Mientras tanto, Madrid, sumidero energético dependiente de las demás regiones, languidecía en la oscuridad. La dependencia energética madrileña, disfrazada habitualmente bajo relatos de “capital productiva”, quedó en evidencia ante todo el país.
La respuesta política no fue mejor que la técnica. Pedro Sánchez, en una declaración institucional, admitió a media tarde que no se descartaba ninguna hipótesis: accidente, fallo de generación renovable, sobrecarga o ciberataque. La improvisación como política de Estado.
Desde Bruselas, la comisaria de Energía, Teresa Ribera, negó tener datos que avalaran un sabotaje (El País), mientras el presidente de la Junta de Andalucía, Moreno Bonilla, agitaba el fantasma de un ataque informático sin pruebas que lo sostuvieran.
Más allá de las excusas, la realidad es que este cero absoluto expone la fragilidad sistémica del modelo de mercado eléctrico que enriquece a multinacionales mientras relega la seguridad energética a un segundo plano. Como denuncia la catedrática Mar Rubio en The Conversation, la desconexión brutal que dejó aislada a toda la Península debe acelerar las inversiones en interconexiones y almacenamiento. No para salvar beneficios privados, sino para proteger vidas humanas.

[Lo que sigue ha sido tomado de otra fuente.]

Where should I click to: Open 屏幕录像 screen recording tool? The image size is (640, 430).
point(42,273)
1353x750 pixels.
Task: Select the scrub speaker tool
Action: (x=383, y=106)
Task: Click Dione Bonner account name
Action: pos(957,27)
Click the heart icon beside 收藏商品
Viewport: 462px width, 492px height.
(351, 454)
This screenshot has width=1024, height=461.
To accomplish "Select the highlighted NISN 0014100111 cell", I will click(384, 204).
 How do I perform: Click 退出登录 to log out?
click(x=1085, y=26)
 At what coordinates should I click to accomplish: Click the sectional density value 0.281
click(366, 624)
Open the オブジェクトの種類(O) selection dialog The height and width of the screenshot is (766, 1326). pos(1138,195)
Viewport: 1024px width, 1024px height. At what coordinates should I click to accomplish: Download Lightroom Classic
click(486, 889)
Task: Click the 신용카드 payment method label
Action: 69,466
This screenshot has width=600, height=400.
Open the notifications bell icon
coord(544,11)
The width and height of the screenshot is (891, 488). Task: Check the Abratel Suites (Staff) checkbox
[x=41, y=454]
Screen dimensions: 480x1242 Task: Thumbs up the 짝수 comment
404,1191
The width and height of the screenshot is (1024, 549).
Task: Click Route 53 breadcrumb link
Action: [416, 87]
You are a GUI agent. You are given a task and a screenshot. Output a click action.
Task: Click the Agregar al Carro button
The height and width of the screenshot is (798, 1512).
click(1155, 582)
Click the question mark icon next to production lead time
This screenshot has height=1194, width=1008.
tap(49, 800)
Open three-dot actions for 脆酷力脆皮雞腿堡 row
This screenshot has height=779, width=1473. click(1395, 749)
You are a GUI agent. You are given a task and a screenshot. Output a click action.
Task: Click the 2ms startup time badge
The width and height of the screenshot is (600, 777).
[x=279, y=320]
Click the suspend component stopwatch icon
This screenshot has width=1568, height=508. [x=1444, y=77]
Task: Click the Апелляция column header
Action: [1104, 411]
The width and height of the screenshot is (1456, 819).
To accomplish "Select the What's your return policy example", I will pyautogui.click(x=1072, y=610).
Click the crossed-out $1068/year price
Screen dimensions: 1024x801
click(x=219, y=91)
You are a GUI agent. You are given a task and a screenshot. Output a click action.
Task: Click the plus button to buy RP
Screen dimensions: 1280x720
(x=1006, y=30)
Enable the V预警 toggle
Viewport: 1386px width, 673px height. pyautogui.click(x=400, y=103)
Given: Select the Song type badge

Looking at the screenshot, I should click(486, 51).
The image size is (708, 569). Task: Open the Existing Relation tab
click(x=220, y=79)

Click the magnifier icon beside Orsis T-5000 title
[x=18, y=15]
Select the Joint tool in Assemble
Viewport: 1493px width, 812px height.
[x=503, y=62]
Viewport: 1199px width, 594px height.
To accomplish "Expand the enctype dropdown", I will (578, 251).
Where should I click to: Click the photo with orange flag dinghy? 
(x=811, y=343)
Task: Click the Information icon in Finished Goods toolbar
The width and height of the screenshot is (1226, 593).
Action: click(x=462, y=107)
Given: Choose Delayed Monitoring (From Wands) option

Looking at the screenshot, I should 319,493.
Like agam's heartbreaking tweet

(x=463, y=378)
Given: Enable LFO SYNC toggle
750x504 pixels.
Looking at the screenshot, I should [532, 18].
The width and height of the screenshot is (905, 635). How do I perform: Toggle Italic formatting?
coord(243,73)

En paralelo, la concentración del suministro en pocas manos, como Endesa y sus 3,5 millones de clientes afectados, refuerza la necesidad urgente de un modelo energético público, descentralizado y resiliente, lejos de la lógica de lucro de las grandes eléctricas.
El 28 de abril no fue simplemente un apagón. Fue la certificación brutal de que quienes mandan no tienen control real sobre el mundo que han construido. Y de que cuando el mercado colapsa, es la gente quien paga la factura.